When I checked the status name it shows Error
> resultsNames(DESeq.ds_lusc_luad) # to check the status name
character(0)
> DGE.results <- results (DESeq.ds_lusc_luad , contrast=c("status", "lusc", "luad"), independentFiltering = TRUE , alpha = 0.05);
Error in results(DESeq.ds_lusc_luad, contrast = c("status", "lusc", "luad"), :
couldn't find results. you should first run DESeq()
Its throwing error in contrast fit. I am not able to understand this. Please let me know where I am missing. thanks in advance.
Regards,
Dav,
Session Info
> sessionInfo()
R version 3.5.0 (2018-04-23)
Platform: x86_64-redhat-linux-gnu (64-bit)
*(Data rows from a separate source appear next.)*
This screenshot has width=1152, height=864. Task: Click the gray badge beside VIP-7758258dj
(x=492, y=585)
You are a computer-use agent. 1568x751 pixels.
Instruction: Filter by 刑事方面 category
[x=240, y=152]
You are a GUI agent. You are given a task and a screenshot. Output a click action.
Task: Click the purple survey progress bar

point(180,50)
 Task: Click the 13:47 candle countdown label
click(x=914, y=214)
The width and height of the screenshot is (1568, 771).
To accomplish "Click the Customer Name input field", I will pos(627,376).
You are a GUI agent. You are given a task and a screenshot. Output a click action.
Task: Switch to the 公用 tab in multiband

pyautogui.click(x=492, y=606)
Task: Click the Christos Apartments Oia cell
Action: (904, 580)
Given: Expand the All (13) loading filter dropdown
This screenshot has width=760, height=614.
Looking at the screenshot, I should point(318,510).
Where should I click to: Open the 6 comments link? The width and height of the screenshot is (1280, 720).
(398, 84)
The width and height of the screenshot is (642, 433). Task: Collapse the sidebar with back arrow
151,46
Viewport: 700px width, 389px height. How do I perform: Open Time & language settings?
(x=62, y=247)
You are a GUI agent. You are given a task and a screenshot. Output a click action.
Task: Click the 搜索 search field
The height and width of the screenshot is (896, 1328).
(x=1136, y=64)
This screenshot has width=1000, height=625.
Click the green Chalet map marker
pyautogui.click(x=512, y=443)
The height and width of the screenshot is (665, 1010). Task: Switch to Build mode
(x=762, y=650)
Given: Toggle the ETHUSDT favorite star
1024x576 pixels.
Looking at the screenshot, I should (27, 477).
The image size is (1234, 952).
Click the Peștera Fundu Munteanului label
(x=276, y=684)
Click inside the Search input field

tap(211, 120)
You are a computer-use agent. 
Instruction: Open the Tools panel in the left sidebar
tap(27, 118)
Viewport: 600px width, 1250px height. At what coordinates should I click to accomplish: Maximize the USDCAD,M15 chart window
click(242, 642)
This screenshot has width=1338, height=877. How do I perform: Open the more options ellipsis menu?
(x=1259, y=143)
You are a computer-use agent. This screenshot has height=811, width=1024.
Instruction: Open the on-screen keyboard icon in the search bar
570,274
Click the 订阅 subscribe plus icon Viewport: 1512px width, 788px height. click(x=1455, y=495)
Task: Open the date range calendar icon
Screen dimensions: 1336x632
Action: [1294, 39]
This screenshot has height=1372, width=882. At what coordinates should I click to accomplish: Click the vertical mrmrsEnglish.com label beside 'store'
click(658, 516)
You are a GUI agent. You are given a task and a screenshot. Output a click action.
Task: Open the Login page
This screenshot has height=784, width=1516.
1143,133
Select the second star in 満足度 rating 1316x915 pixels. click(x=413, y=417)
Running under: CentOS Linux 7 (Core)
Matrix products: default
BLAS/LAPACK: /usr/lib64/R/lib/libRblas.so
locale:
[1] LC_CTYPE=en_US.UTF-8 LC_NUMERIC=C
[3] LC_TIME=en_US.UTF-8 LC_COLLATE=en_US.UTF-8
[5] LC_MONETARY=en_US.UTF-8 LC_MESSAGES=en_US.UTF-8
[7] LC_PAPER=en_US.UTF-8 LC_NAME=C
[9] LC_ADDRESS=C LC_TELEPHONE=C
[11] LC_MEASUREMENT=en_US.UTF-8 LC_IDENTIFICATION=C
attached base packages:
[1] parallel stats4 stats graphics grDevices utils datasets
[8] methods base
other attached packages:
[1] DESeq2_1.16.1 SummarizedExperiment_1.6.5
[3] DelayedArray_0.2.7 matrixStats_0.53.1
[5] Biobase_2.36.2 GenomicRanges_1.28.6
[7] GenomeInfoDb_1.12.3 IRanges_2.10.5
[9] S4Vectors_0.14.7 BiocGenerics_0.22.1
loaded via a namespace (and not attached):
[1] vsn_3.44.0 bit64_0.9-7 splines_3.5.0
[4] Formula_1.2-3 assertthat_0.2.0 affy_1.54.0
[7] latticeExtra_0.6-28 blob_1.1.1 GenomeInfoDbData_0.99.0
[10] yaml_2.1.19 pillar_1.2.3 RSQLite_2.1.1
[13] backports_1.1.2 lattice_0.20-35 limma_3.32.10
[16] glue_1.2.0 digest_0.6.15 RColorBrewer_1.1-2
[19] XVector_0.16.0 checkmate_1.8.5 colorspace_1.3-2
[22] preprocessCore_1.38.1 htmltools_0.3.6 Matrix_1.2-14
[25] plyr_1.8.4 XML_3.98-1.11 pkgconfig_2.0.1
[28] genefilter_1.58.1 zlibbioc_1.22.0 purrr_0.2.5
[31] xtable_1.8-2 scales_0.5.0 affyio_1.46.0
[34] BiocParallel_1.10.1 htmlTable_1.12 tibble_1.4.2
[37] annotate_1.54.0 ggplot2_3.0.0 nnet_7.3-12
[40] lazyeval_0.2.1 survival_2.42-4 magrittr_1.5
[43] memoise_1.1.0 foreign_0.8-70 BiocInstaller_1.26.1
[46] tools_3.5.0 data.table_1.11.4 stringr_1.3.1
[49] locfit_1.5-9.1 munsell_0.5.0 cluster_2.0.7-1
[52] AnnotationDbi_1.38.2 bindrcpp_0.2.2 compiler_3.5.0
[55] rlang_0.2.1 grid_3.5.0 RCurl_1.95-4.10
[58] rstudioapi_0.7 htmlwidgets_1.2 bitops_1.0-6
[61] base64enc_0.1-3 gtable_0.2.0 DBI_1.0.0
[64] R6_2.2.2 gridExtra_2.3 knitr_1.20
[67] dplyr_0.7.6 bit_1.1-14 bindr_0.1.1
[70] Hmisc_4.1-1 stringi_1.2.3 Rcpp_0.12.17
[73] geneplotter_1.54.0 rpart_4.1-13 acepack_1.4.1
[76] tidyselect_0.2.4
It says WARNING the design is ~ 1 (just an intercept). is this intended?**
Yes, I did notice that but couldn't understand, do you have any idea whats going wrong here?
That's happened because you told it to happen here:
DESeq.ds_lusc_luad <- DESeqDataSetFromMatrix(countData= raw_reads_lusc_luad, colData = pheno_lusc_luad , design = ~1)
tcga lung is a pretty difficult dataset.
Thanks, but what the issue? how to get this solved? O God got it! will try with ~status ! i am a such an idiot!